The Scottish Parliament will have the power to legislate for discretionary payments to people in any area of welfare. In addition the Parliament will be able to set the rules about a wide range of benefits which affect carers and disabled people and create employment schemes to assist those at risk of becoming long-term unemployed.
The Scottish Government will also be able to vary the frequency of Universal Credit payments and vary the housing costs calculation within Universal Credit.
The Scottish Parliament will have the power to set Income Tax thresholds and rates on the money we earn, except for tax on savings and dividends – things like ISAs, for example. Revenue raised in Scotland will remain in Scotland.
The Scottish Government will keep the first ten percentage points of the standard rate, and the first 2.5 percentage points of the reduced rate of VAT receipts collected in Scotland – that’s currently 50% of those revenues.
Air Passenger Duty
The Scottish Parliament will take control of the amount of tax paid by air travellers leaving Scotland.
The power to tax companies involved in extracting aggregates – minerals used in the construction industry – in Scotland, will be devolved to the Scottish Parliament.
From April this year, the Scottish Government will be able borrow an additional 10% of its capital budget every year – in 2015/16 that would be around £300 million. Additional borrowing powers will need to be agreed between the UK and Scottish Governments.
Responsibility for management of the Crown Estate’s wholly owned economic assets, including the seabed, and the revenue they generate will be devolved to the Scottish Parliament. Following that transfer, we expect that management of the assets will be further devolved to local authorities like Orkney, Shetland and others who seek such responsibilities, in line with the Smith Commission Agreement.

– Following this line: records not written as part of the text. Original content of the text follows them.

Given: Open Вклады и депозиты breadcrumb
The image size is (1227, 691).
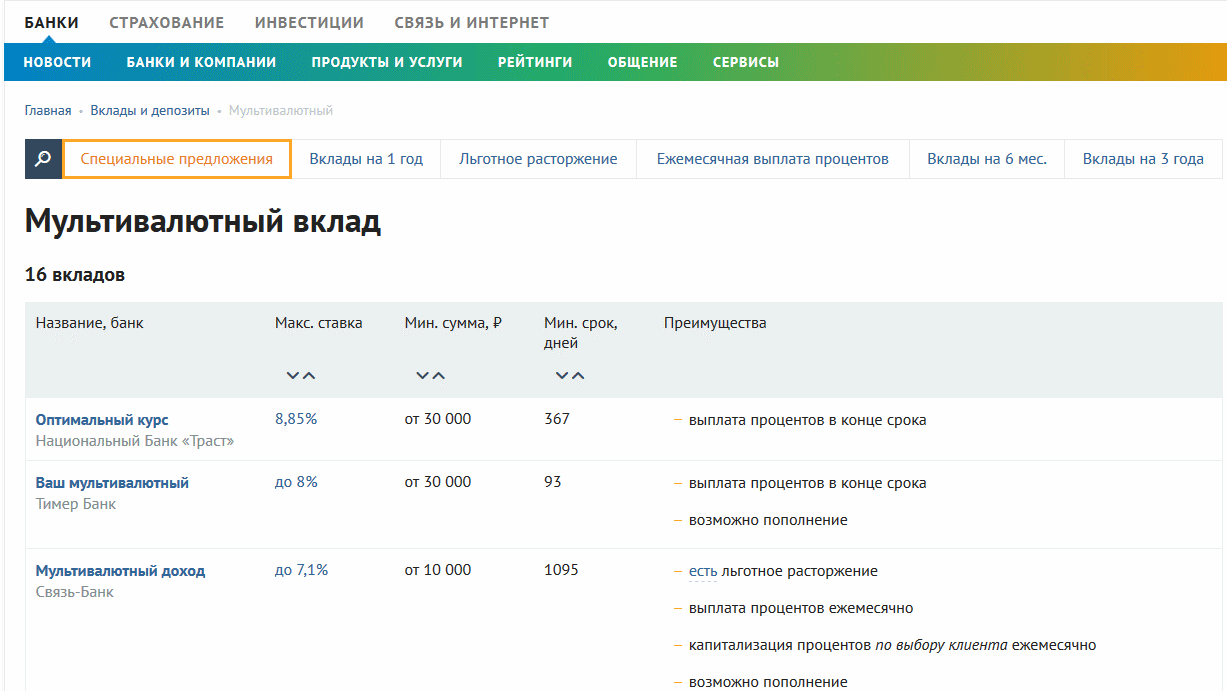Looking at the screenshot, I should click(x=150, y=111).
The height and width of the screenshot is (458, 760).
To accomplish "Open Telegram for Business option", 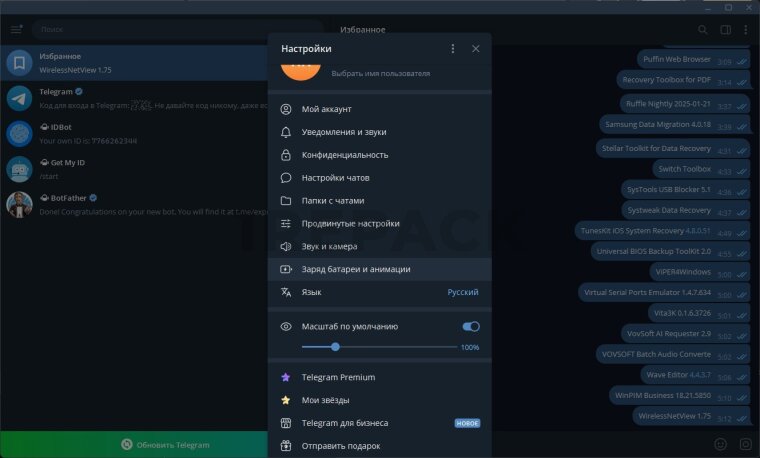I will (344, 423).
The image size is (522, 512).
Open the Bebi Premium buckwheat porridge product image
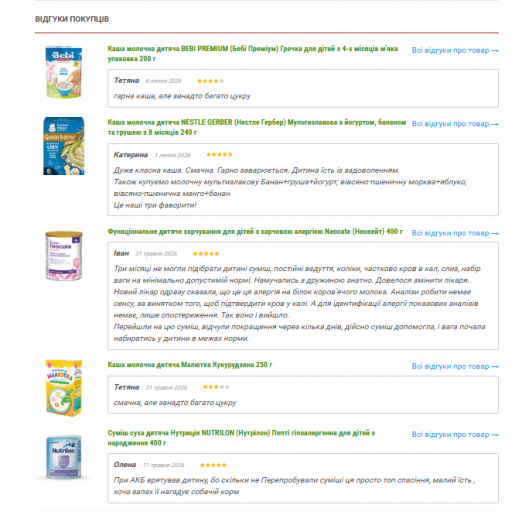click(64, 72)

The UK and Scottish Governments will draw up a Memorandum of Understanding to ensure these measures are not detrimental to the defence, security and infrastructure of the UK as a whole. There will also be provisions in the draft legislation to safeguard UK-wide critical national infrastructure.
Built to last
This is substantial package of powers that is built to last. From the constitution, through to tax and welfare, this package gives the Scottish Parliament new and lasting powers.
Taken together, these measures will make Holyrood one of the most powerful and accountable devolved administrations in the world, with control of 60% of spending and raising over half its revenues
For further information please view the links below:
- 5 reasons why Scotland is more powerful as part of the United Kingdom
- Our united future: Built to last
- More powers for Scotland – what happens next?
Work will continue to prepare the draft legislation for introduction to Parliament. The main Westminster parties have each committed to introducing a Scotland Bill early in the new Parliament, following the UK general election.